O-linked glycopeptides recently have been shown to exhibit excellent CNS permeability and efficacy in multiple animal models with disease states. In addition one of the most intriguing aspects thereof is the capability of O-glycosylation to extend half life, decrease clearance, and improve PK/PD thereof the active peptide beyond increasing CNS penetration. The innate utilization of sugars as solubilizing moieties in Phase II and III metabolism (glucuronic acids) has remarkably allowed an evolutionary advantage in that mammalian enzymes are not directly evolved to degrade O glycosylated products on larger moieties.

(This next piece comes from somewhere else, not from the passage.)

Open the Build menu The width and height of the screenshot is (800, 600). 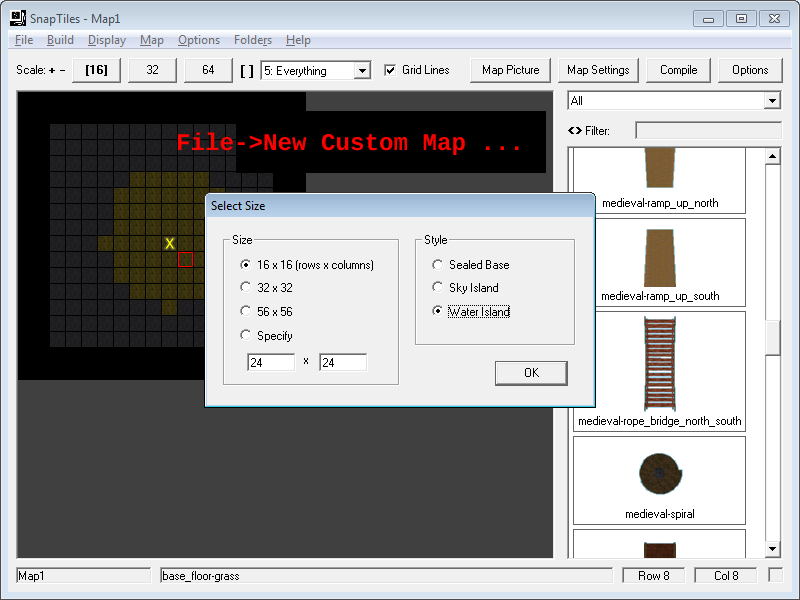tap(60, 40)
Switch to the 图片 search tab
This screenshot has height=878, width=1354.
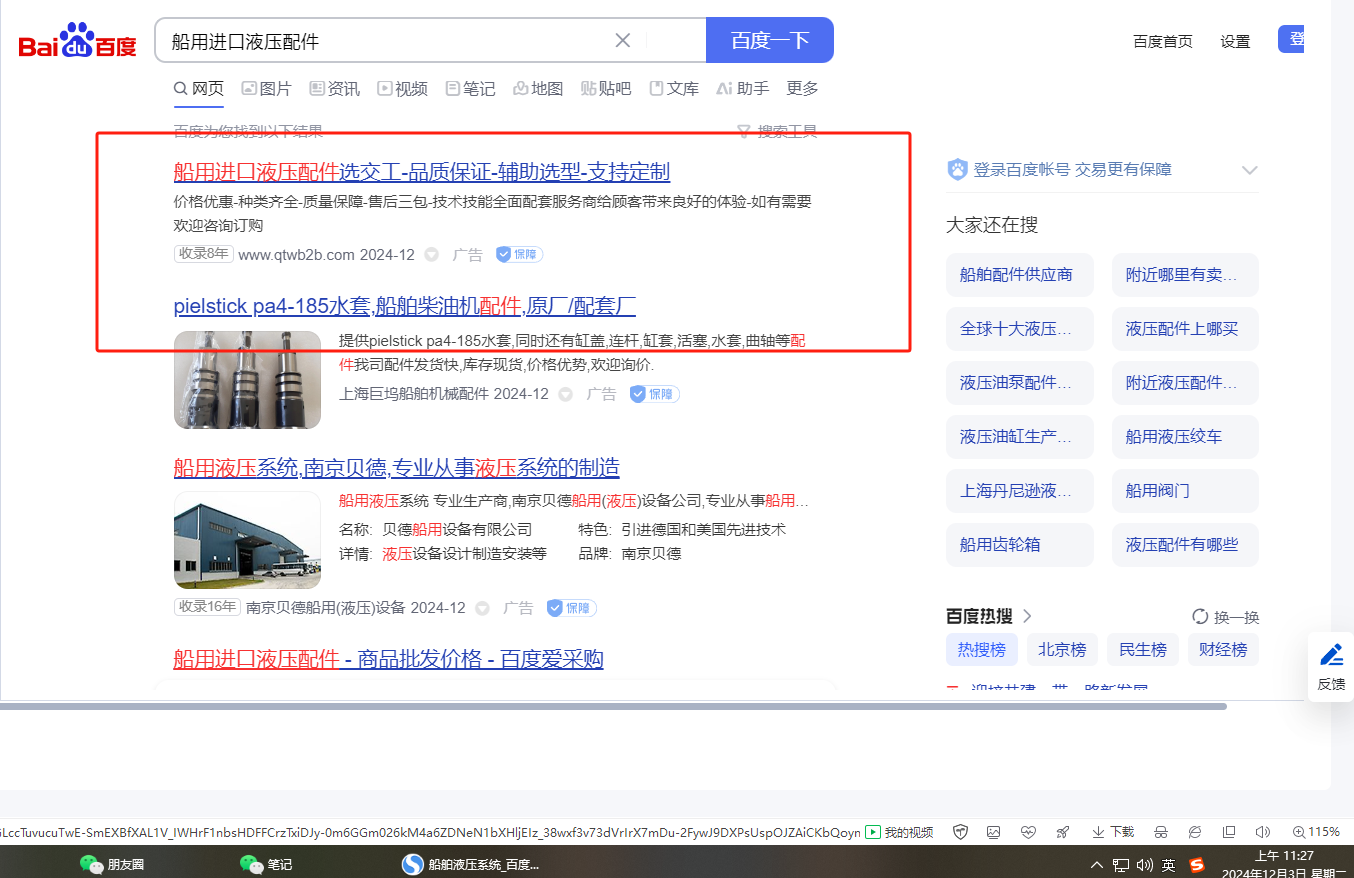[266, 89]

The peculiar nature of O-linked glycopeptides is that there are numerous examples which are CNS penetrant. The fundamental basis of this effect is thought to involve "membrane hopping" or "hop diffusion". The non-brownian motion driven "hop diffusion" process is thought to occur due to discontinuity of the plasma membrane. "Hop diffusion" notably combines free diffusion and intercomparmental transitions. Recent examples notably include high permeability of met-enkephalin analogs amongst other peptides. The full mOR agonist pentapeptide DAMGO is also CNS penetrant upon introduction of glycosylation.

== N-Glycosidic bonds in DNA ==
DNA molecules contain 5-membered carbon rings called deoxyriboses that are directly attached to two phosphate groups and a nucleobase that contains amino groups. The nitrogen atoms from the amino group in the nucleotides are covalently linked to the anomeric carbon of the ribose sugar structure through an N-glycosidic bond. Occasionally, the nucleobases attached to the ribose undergo deamination, alkylation, or oxidation which results in cytotoxic lesions along the DNA backbone. These modifications severely threaten the cohesiveness of the DNA molecule, leading to the development of diseases such as cancer. DNA glycosylases are enzymes that catalyze the hydrolysis the N-glycosidic bond to free the damaged or modified nucleobase from the DNA, by cleaving the carbon-nitrogen glycosidic bond at the 2' carbon, subsequently initiating the base excision repair (BER) pathway.

Monofunctional glycosylases catalyze the hydrolysis of the N-glycosidic bond via either a stepwise, S_{N}1 like mechanism, or a concerted, S_{N}2 like mechanism. The stepwise function, the nucleobase acts as a leaving group before the anomeric carbon gets attacked by the water molecule, producing a short-lived unstable oxacarbenium ion intermediate. This intermediate rapidly reacts with the nearby water molecule to substitute the N-glycosidic bond of the ribose and the nucleobase with an O-glycosidic bond with a hydroxy group. The concerted mechanism, the water acts as a nucleophile and attacks at the anomeric carbon before the nucelobase gets to act like a leaving group. The intermediate produced is a similar oxacarbenium ion where both the hydroxy groups and the nucleobase are still attached to the anomeric carbon. Both mechanisms theoretically yield the same product. Most ribonucleotides are hydrolyzed via the concerted S_{N}2 like mechanism, while most deoxyribonucleotides proceed through the stepwise like mechanism.

These reactions are practically irreversible. Due to the fact that the cleavage of the N-glycosidic bond from the DNA backbone can lead to detrimental mutagenic and cytotoxic responses in an organism the ability to also catalyze the synthesis of N-glycosidic bonds by way of an abasic DNA site and a specific nucleobase.